Directions
Find the line with "Instruction: Click the" in the data below. Repeat it and every line after it exactly, but not the pictures.

*** Data to process ***

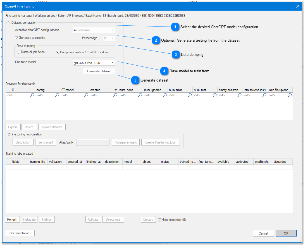Click the magnifier icon under FT model column

point(86,95)

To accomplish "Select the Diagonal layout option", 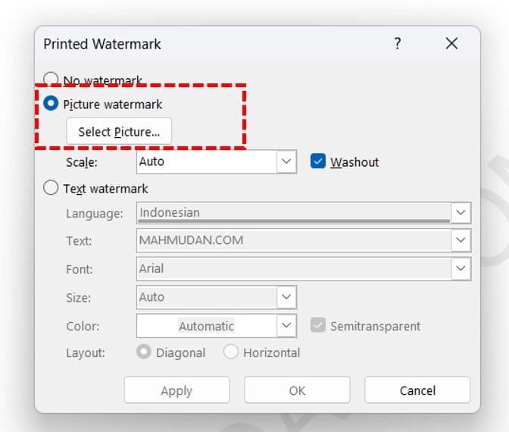I will 143,352.
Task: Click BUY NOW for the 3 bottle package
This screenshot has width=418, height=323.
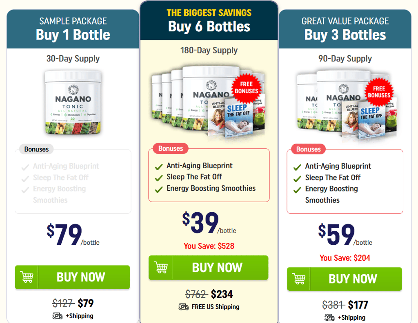Action: [345, 279]
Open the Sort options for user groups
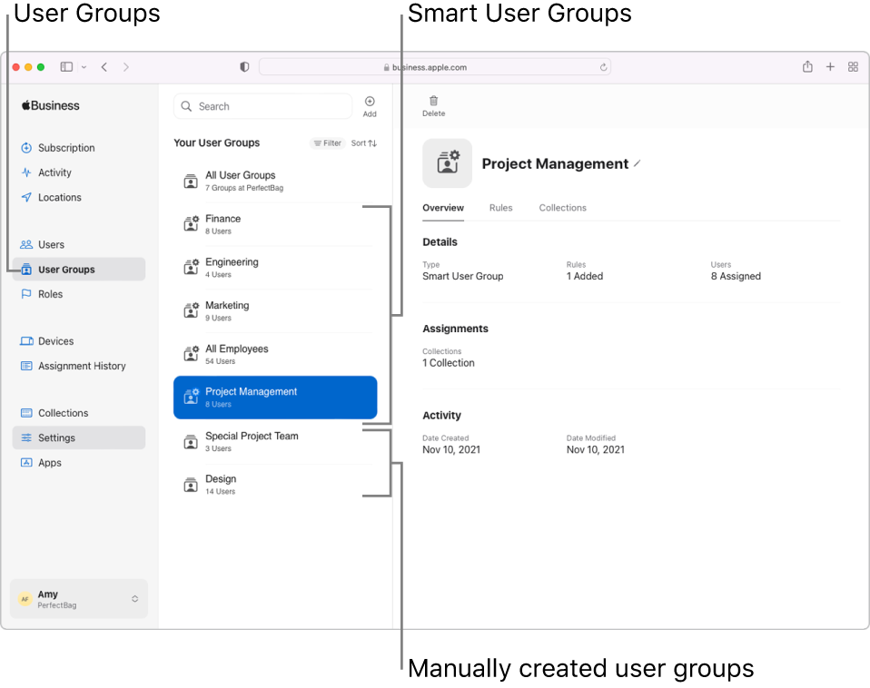This screenshot has height=688, width=870. tap(362, 143)
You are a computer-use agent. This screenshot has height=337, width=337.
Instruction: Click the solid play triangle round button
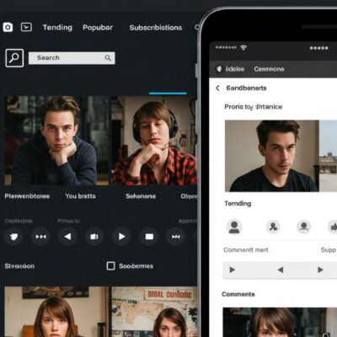pyautogui.click(x=121, y=237)
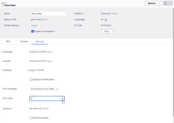Open the German 'de' language link

point(106,19)
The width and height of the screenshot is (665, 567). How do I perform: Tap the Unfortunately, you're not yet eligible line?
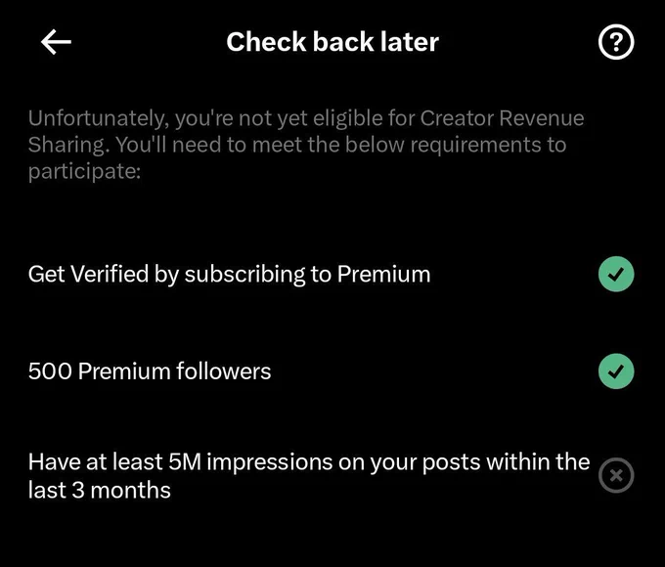tap(306, 118)
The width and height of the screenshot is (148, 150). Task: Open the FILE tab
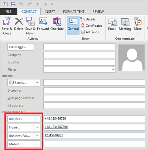[x=9, y=12]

*** End of Data to process ***

Answer to the exercise
Instruction: Click the solid play triangle round button
pyautogui.click(x=121, y=237)
Open the German 'de' language link

point(106,19)
The width and height of the screenshot is (665, 567). How do I perform: Tap the Unfortunately, you're not yet eligible line?
tap(306, 118)
The width and height of the screenshot is (148, 150). Task: Open the FILE tab
[x=9, y=12]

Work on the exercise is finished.